Utility private LTE (pLTE) and 5G networks are sought after for their control, reliability and low-latency performance. Private, licensed wireless networks offer several advantages over public networks, including protocol native features such as network slicing for zero trust, intrusion and anomaly detection, and over-the-air updates. As utilities modernize their infrastructure, balancing stringent cybersecurity requirements with the realities of network performance becomes increasingly complex. Each protective layer, while essential for defending critical assets, has a tangible impact on system resources and operational efficiency.
“Utilities must be cognizant of the additional overhead introduced by encryption, monitoring and authentication protocols to control the attack surface, because every millisecond of latency and every megabyte of bandwidth impact the cost and effectiveness of securing the grid.” said Herman.
The 800 MHz spectrum advantage for utility networks
Not all private LTE or 5G networks are created equal. Deployments using 800 MHz spectrum (Band 26) stand apart in enabling secure and efficient OT operations.
Compared to higher-frequency spectrum available to utilities,800 MHz offers:
Deeper penetration into substations, vaults and rural AMI poles
Greater link stability for encrypted connections
Wider channel bandwidth for secure communications (QoS, VPNs, segmentation)
Fewer base stations required, simplifying RAN security and monitoring
Improved signal quality with higher signal-to-noise ratios and fewer reflections
Why 800 MHz matters for OT cybersecurity
Leveraging 800 MHz reduces performance degradation from strong security controls such as:
Encrypted VPN tunnels (IPSec, DTLS)
Deep Packet Inspection (DPI)
Real-time IDS logging and alerting
Multi-factor authentication (EAP-TLS, SIM-based)

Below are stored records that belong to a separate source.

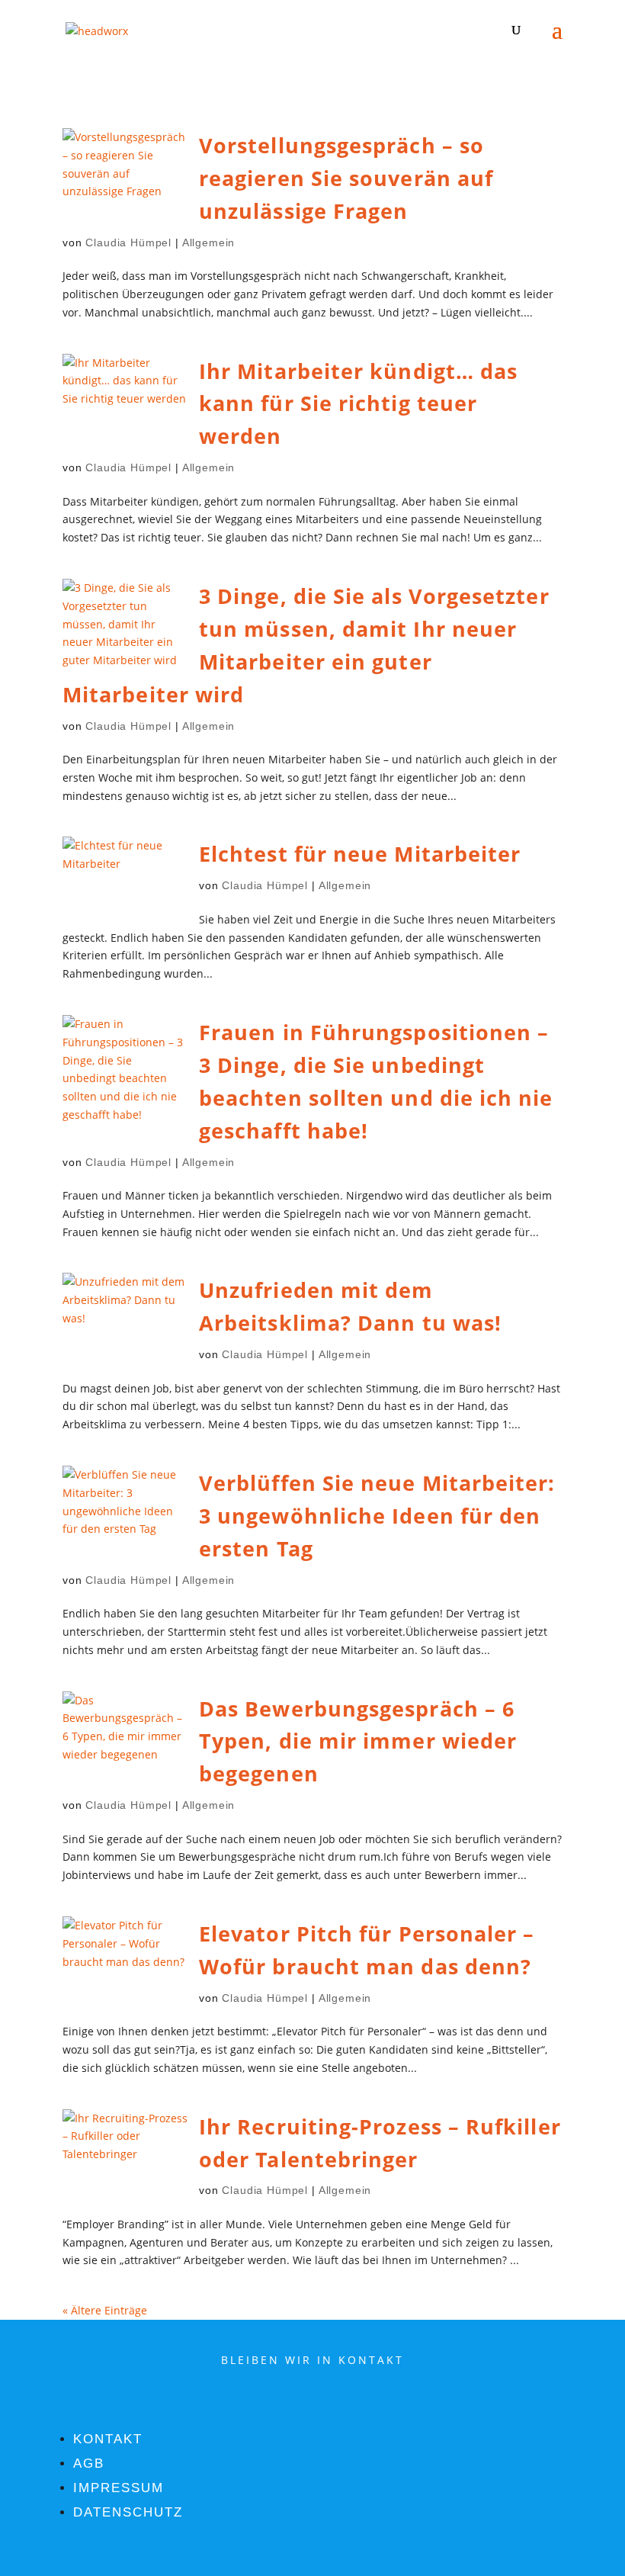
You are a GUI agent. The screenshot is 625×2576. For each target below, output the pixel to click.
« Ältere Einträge (104, 2310)
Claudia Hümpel (128, 242)
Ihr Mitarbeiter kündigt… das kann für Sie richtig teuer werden (358, 404)
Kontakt (108, 2439)
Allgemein (209, 242)
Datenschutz (128, 2512)
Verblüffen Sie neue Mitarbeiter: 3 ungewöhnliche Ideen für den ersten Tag (377, 1516)
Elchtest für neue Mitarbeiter (360, 854)
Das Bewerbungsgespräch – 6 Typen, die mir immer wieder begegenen (358, 1741)
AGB (88, 2463)
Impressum (118, 2488)
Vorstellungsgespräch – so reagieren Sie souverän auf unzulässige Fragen (346, 178)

Streaming Security Information and Event Management Systems (SIEM) logs from remote OT sites
From a cybersecurity perspective, more bandwidth enables:
Encryption overhead (10–30% payload increase) is absorbed without throttling traffic.
Zero Trust segmentation can use additional routing hops or VLAN tags without lag.
IDS and DPI firewalls can inspect packets and forward alerts in real time without choking the network.
Multi-factor authentication handshakes complete more reliably.
SIEM and over-the-air updates can stream continuously without disrupting operations.
Backed by real-world testing and cyber risk quantification with FAIR
DFND Security is collaborating with Black & Veatch to benchmark the cybersecurity performance of private LTE and 5G solutions using the 800 MHz Band 26 spectrum.
“In short, 800 MHz provides up to twice the bandwidth of other low-band options,” said Geoffrey Poer, CISO at DFND Security. “More bandwidth means more headroom—giving utilities the capacity to deploy essential cybersecurity measures without compromising speed, reliability, or scalability.”
DFND and Black & Veatch are also working together to build a Cyber Risk Quantification model using FAIR (Factor Analysis of Information Risk). This enables utility executives to quantify cyber risks in financial terms with an Annual Loss Exposure (ALE) dollar amount, enabling smarter investment decisions and aligning cybersecurity with business priorities
The Bottom Line
As utilities modernize grid systems, connectivity alone isn’t enough. The future depends on secure, resilient, and cyber-ready networks that can support advanced defenses without sacrificing performance.
With its unique combination of coverage, capacity, and control, 800 MHz Private LTE gives utilities the foundation to build Zero Trust architectures, maintain real-time reliability, and scale securely into the next generation of energy infrastructure.